*PROMPT:* Rewrite these lines with "avatar menu" switched to "profile menu", keeping everything else the same, and omit the pictures.

*EXTRACTED ENTRIES:*
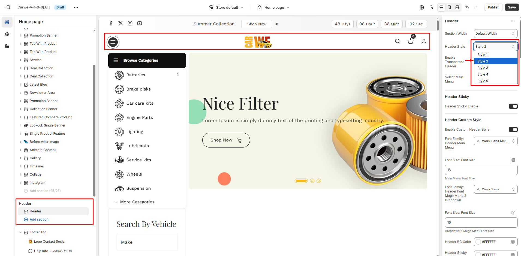Open theme settings gear in left sidebar

point(7,34)
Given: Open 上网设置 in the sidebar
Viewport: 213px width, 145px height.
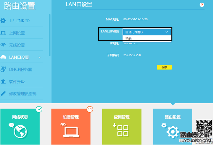Looking at the screenshot, I should click(17, 33).
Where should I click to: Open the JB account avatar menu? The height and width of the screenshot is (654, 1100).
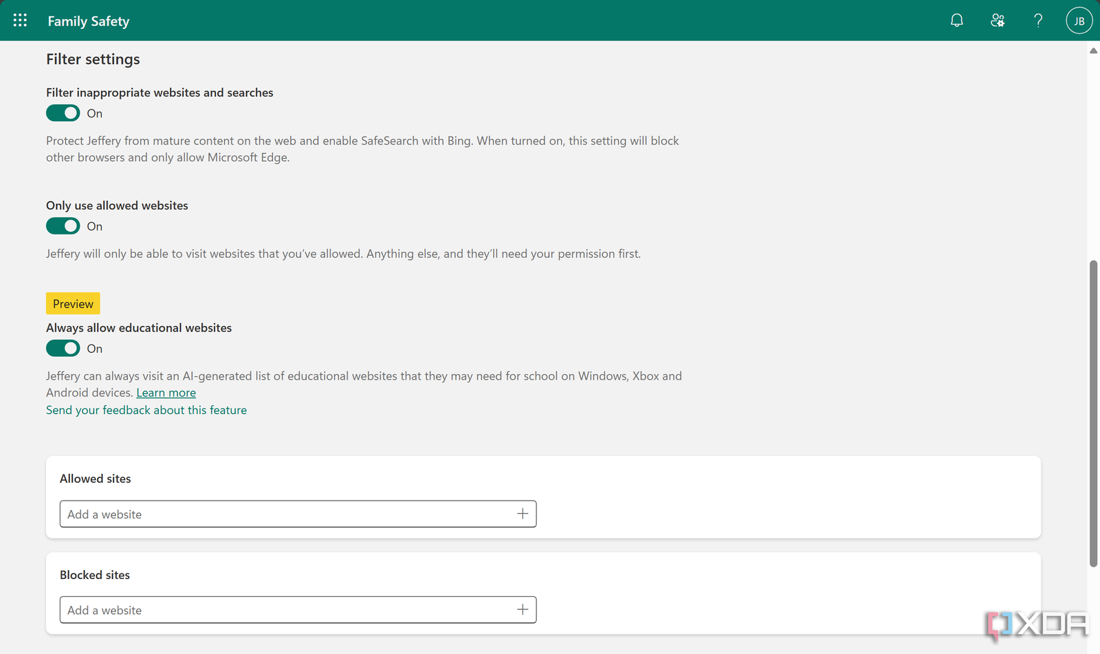(x=1079, y=20)
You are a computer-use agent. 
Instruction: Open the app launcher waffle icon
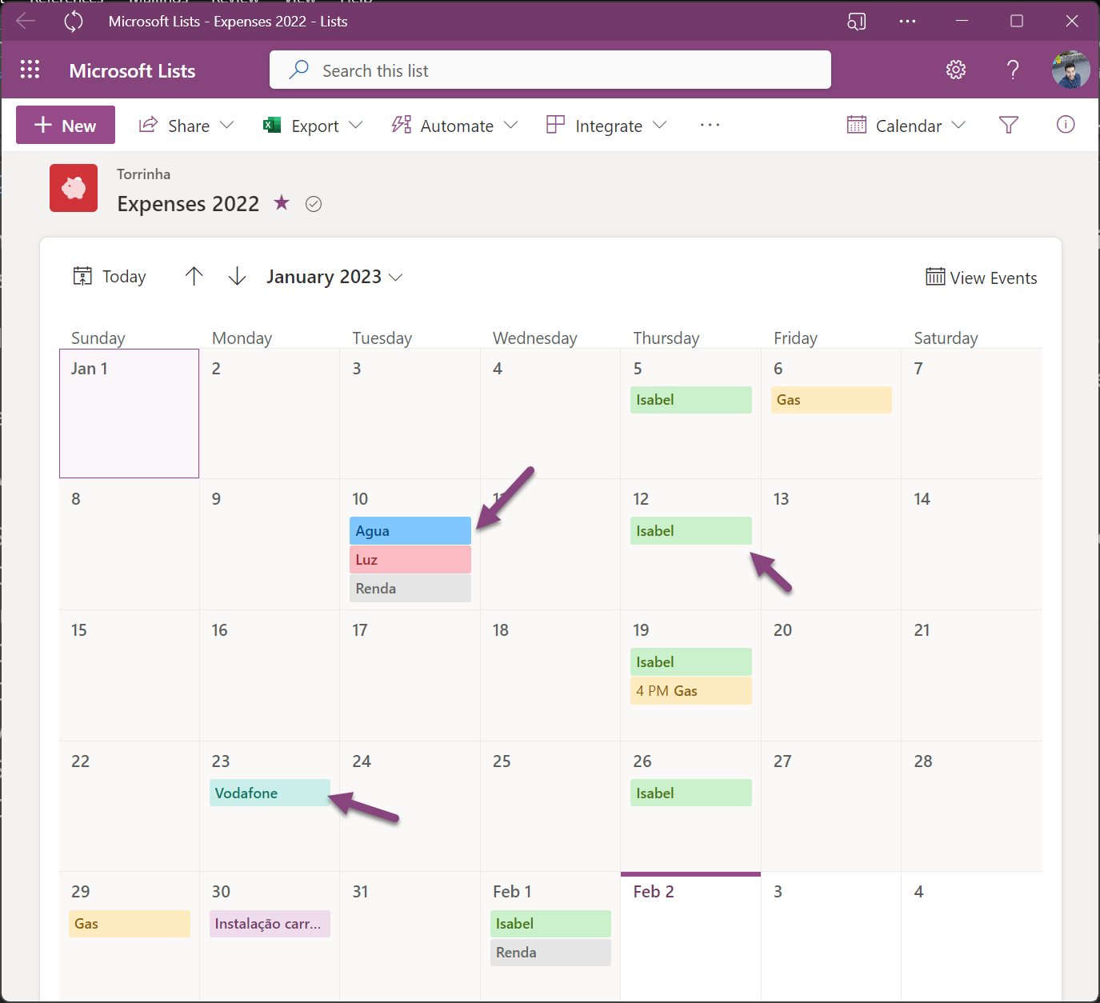pos(30,70)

*SOLVED PROBLEM:*
Open theme settings gear in left sidebar

point(7,34)
Given: Open 上网设置 in the sidebar
Viewport: 213px width, 145px height.
Looking at the screenshot, I should click(17, 33).
Where should I click to: Open the JB account profile menu? The height and width of the screenshot is (654, 1100).
(x=1079, y=20)
You are a computer-use agent. 
Instruction: Open the app launcher waffle icon
pos(30,70)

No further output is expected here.